DOCUMENT SEGMENT >>
<<<<

[dm-devel] I/O block when removing thin device on the same pool

Dennis Yang dennisyang at qnap.com
Fri Jan 29 11:01:44 UTC 2016


Hi,

2016-01-28 18:44 GMT+08:00 Joe Thornber <thornber at redhat.com>:

> On Wed, Jan 27, 2016 at 12:51:09PM +0800, Dennis Yang wrote:
> > Hi Joe,
> >
> > I have applied this patch to kernel 4.4 and get the following result.
>
> Thanks for taking the time to do this.
>
> > To delete a fully-mapped 10TB thin devices,
> > with this patch takes 48 sec.
> > without this patch takes 48 sec.
> >
> > To read an empty thin device while deleting a fully-mapped 10TB thin
> > devices,
> > with this patch I/O throughput drops from 4.6TB/s to 4.3TB/s
> > without this patch, I/O blocks.
> >
> > To write an empty thin device while deleting a fully-mapped 10TB thin
> > devices,
> > with this patch I/O throughput drops from 3.2TB/s to below 4MB/s
> > without this patch, I/O blocks
> >
> > Since it looks like the write performance still suffer from the lock
> > contention, I make it to sleep 100 msec between lock release and
> reacquire
> > in commit_decs().
>
> Well it's really provisioning or breaking of sharing that's slow, not
> writes in general.  Rather than adding a sleep it would be worth
> playing with the MAX_DECS #define.  eg, try 16 and 8192 and see how
> that effects the throughput.


>

I had tried to define MAX_DECS as 1, 16, and 8192, and here is the
throughput I got.

>>>>

DATA RECORDS >>

<<<<

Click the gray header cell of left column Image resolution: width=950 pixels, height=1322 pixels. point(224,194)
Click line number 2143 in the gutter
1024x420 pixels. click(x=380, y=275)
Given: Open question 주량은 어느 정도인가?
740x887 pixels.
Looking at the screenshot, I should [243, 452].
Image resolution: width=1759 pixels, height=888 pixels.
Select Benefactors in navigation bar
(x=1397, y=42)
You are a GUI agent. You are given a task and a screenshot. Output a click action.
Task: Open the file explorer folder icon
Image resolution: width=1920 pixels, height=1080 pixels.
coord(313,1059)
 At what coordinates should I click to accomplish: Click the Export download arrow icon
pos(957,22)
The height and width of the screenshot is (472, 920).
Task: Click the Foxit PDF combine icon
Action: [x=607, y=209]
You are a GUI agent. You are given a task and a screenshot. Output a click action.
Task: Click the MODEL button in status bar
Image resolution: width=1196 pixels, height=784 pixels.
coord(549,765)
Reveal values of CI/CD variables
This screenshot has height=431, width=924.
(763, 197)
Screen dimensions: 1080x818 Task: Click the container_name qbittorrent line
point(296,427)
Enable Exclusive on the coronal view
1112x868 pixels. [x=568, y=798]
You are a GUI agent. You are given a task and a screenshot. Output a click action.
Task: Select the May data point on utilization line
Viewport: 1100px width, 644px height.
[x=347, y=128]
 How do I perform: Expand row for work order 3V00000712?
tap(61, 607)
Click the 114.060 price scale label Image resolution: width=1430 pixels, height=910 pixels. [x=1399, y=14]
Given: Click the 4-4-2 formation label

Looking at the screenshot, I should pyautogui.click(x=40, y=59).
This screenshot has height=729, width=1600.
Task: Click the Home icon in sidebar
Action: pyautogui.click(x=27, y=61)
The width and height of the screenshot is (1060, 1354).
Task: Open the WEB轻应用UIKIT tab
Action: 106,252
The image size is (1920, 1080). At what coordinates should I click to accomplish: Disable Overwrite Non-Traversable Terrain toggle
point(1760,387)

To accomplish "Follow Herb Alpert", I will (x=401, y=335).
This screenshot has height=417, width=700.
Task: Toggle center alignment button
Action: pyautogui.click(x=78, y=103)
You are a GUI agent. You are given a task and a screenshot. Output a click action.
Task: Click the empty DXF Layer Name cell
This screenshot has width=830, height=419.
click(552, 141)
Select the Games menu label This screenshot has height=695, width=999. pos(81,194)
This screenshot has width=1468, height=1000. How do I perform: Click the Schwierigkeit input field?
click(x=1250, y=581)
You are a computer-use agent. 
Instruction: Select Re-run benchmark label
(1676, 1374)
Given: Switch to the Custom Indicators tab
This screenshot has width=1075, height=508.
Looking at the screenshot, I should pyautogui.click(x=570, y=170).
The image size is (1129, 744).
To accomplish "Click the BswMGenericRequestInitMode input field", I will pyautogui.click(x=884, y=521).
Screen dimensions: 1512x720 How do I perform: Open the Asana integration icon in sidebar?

>>>>

TASK >> Reproduce the part of the mailing-list message on removing a thin device from the same pool, starting at "Dennis Yang dennisyang" and ending at "to do this.".

SOLUTION TO THIS EXERCISE >>
Dennis Yang dennisyang at qnap.com
Fri Jan 29 11:01:44 UTC 2016


Hi,

2016-01-28 18:44 GMT+08:00 Joe Thornber <thornber at redhat.com>:

> On Wed, Jan 27, 2016 at 12:51:09PM +0800, Dennis Yang wrote:
> > Hi Joe,
> >
> > I have applied this patch to kernel 4.4 and get the following result.
>
> Thanks for taking the time to do this.